Doğru mu? Evet, doğru…
Yakın zamanda mülakata gidenler ne demek istediğimi daha iyi anlayacaklardır. Ürününüzün açık seçik sorgulandığı en nadide yerlerden biri mülakatlardır ve ikna yeteneğimiz ne kadar güçlü ise işi alma olasılığımız o kadar yüksektir.
Sizinle talihsiz bir mülakat diyaloğu paylaşmak isterim. Mülakatı yapan kişiye alıcı, adaya ise ürün diyeceğim.
Alıcı: Bu pozisyonu seçmenizde etkili olan faktörler neler oldu?
Ürün: Aslında düşünmedim, işe ihtiyacım var.
Alıcı: Kariyer hedefleriniz nelerdir?
Ürün: Yükselmek, gelebileceğim en iyi yere gelmek istiyorum.
Alıcı: Peki hangi alanda ilerlemek istiyorsunuz?
Ürün: (Derin bir sessizlik)
Evet, gördüğünüz gibi “alıcı” ısrarla “ürün”ü tanımaya çalışıyor, ürün de vaatlerde bulunuyor, yükselmek istiyor, kendini muazzam yerlerde hayal ediyor ancak tek sorun muazzam yerin neresi olduğunu bilmiyor.
Siz bu ürünü alır mıydınız?
Size bir makine göstersem, potansiyelini anlatsam ama neler yapabileceği anlatamasam, o ürüne para verir miydiniz?
Muhtemelen konuşmama bile çok da uzun süre izin vereceğinizi düşünmüyorum.

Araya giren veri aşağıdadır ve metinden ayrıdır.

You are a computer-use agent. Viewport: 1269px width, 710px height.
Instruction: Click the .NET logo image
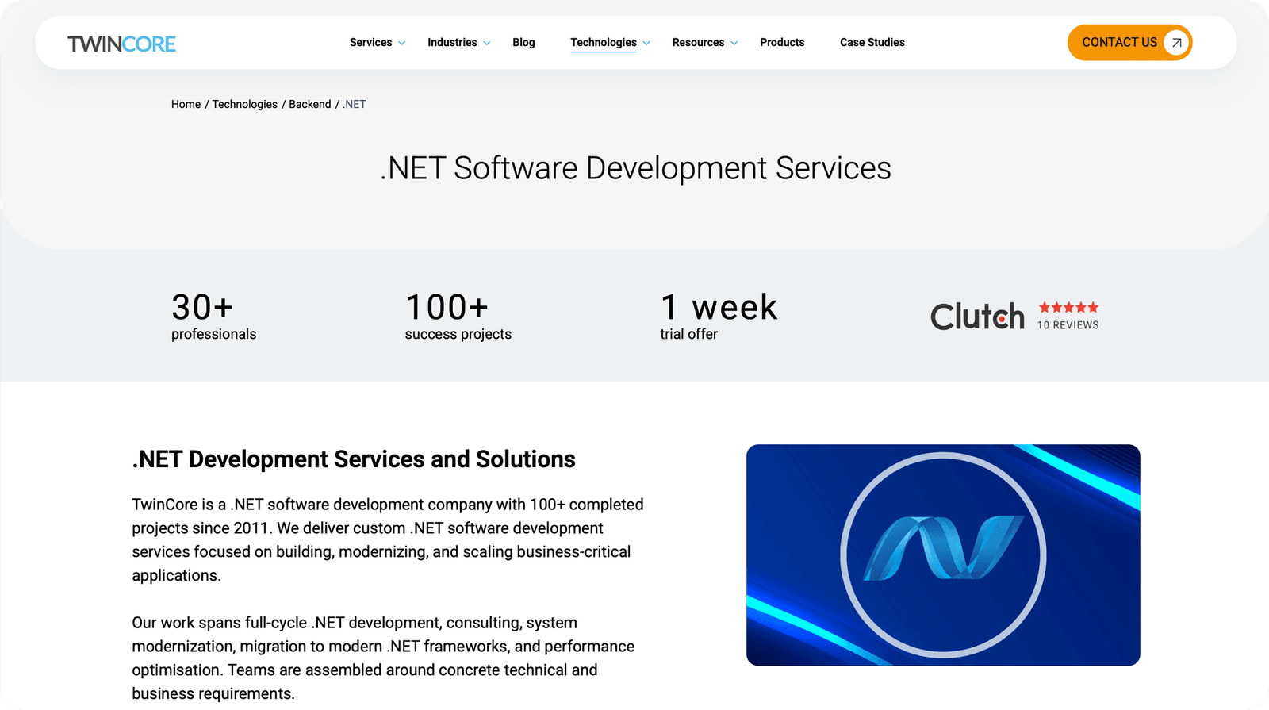point(943,555)
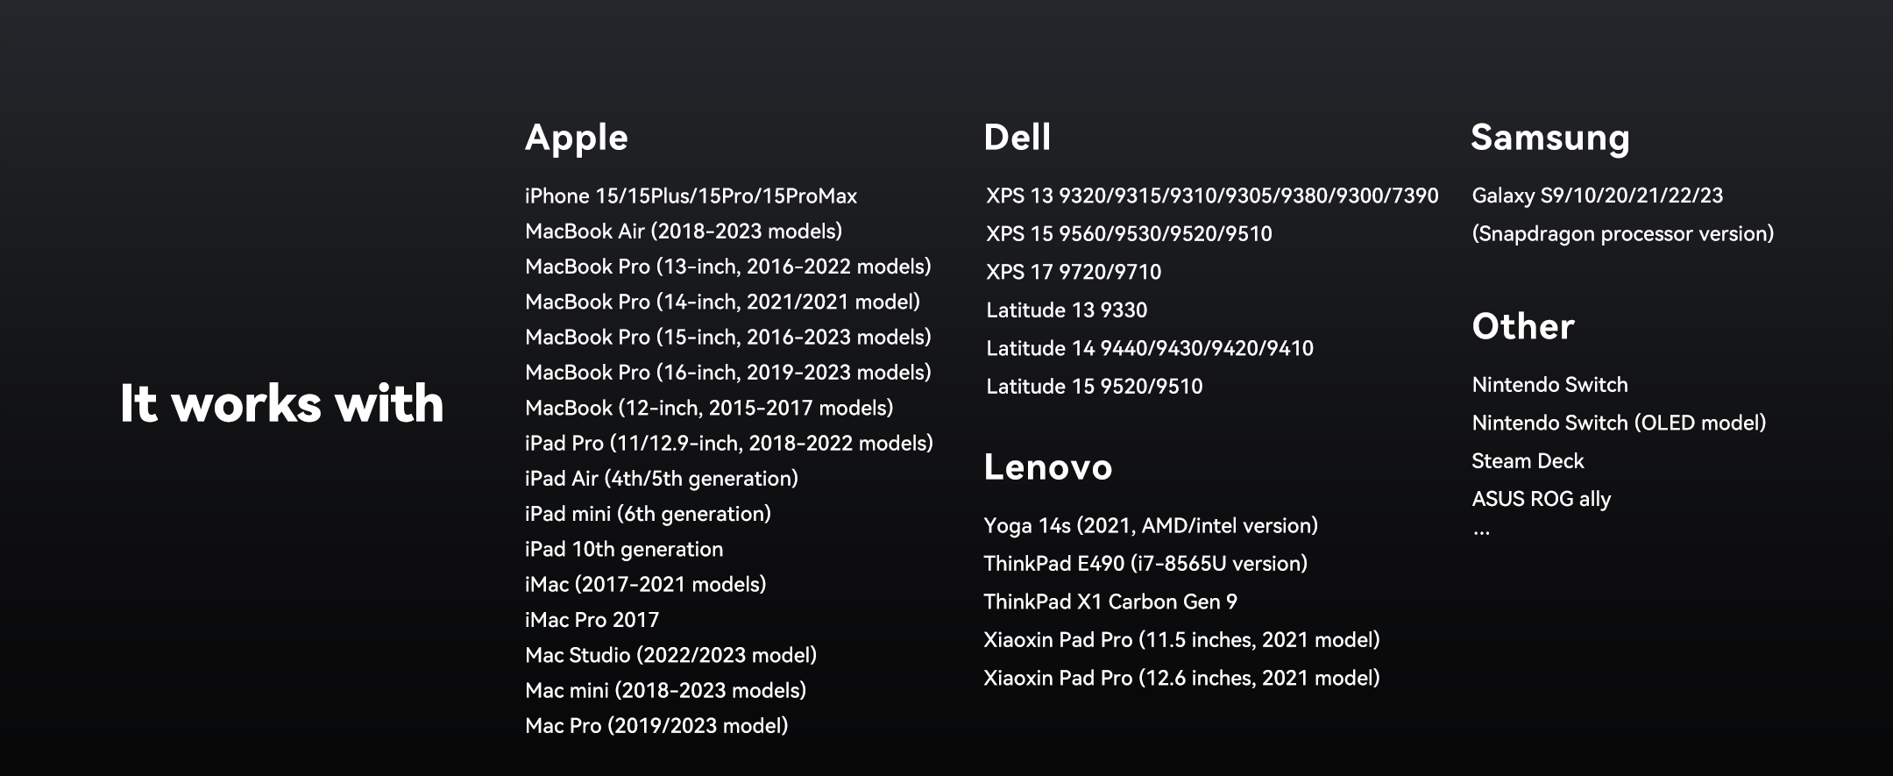Image resolution: width=1893 pixels, height=776 pixels.
Task: Click the Apple heading
Action: coord(576,138)
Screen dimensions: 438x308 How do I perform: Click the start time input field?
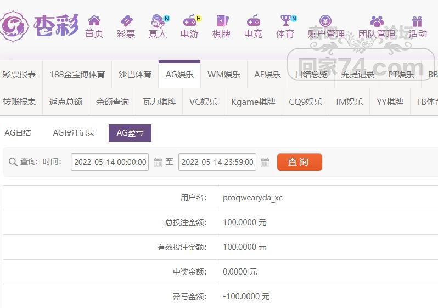(x=110, y=162)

Gelelim sahip olduğumuz en iyi ürünün yani kendimizin, tercih nedeni olmasını nasıl sağlayacağımıza..
Ürünü tanı
- Ürün neleri kapsıyor?
- Ne gibi özellikleri var?
- Yaptığı en iyi şey ne?
- Yapabileceği şeyler neler? (potansiyel)
- Ne için tasarlandığının farkında mı? (Bu soru kilit bir sorudur ve “ne için tasarlandığınızı, bu dünyada olmanızın amacını bulabildiyseniz eğer, nadir şanslı insanlar arasındasınız demektir)
- Ürün nerelerde kullanılabilir? (Bu soru uzmanlık alanınız ya da uzman olmaya yatkın olduğunuz alanları belirlemeyi amaçlıyor)
Ürüne yapılmaması gerekenleri bulun
- Yanlış yerde yanlış bir şekilde çalıştırılırsak hata veririz. Hatta bazen bu yanlışın sonucu sadece hata değil zarar da olabilir. Hem kendimize hem çevremize…
Ürüne inanın
- Sizce bu üründen iyi iş çıkarır mı?
- İyi iş çıkarması için daha neleri geliştirmesi gerekir?
Sen de dünyadaki en eşsiz ürünlerden birisin. Senden başka bir tane daha yok, olamayacak da…
Sahip olduğun kıymetli ürünü doğru yerlerde ve doğru zamanlarda kullandığında muhtemelen en iyi sonuçları alacaksın.
Düşün bakalım, sen olsan seni alır mıydın?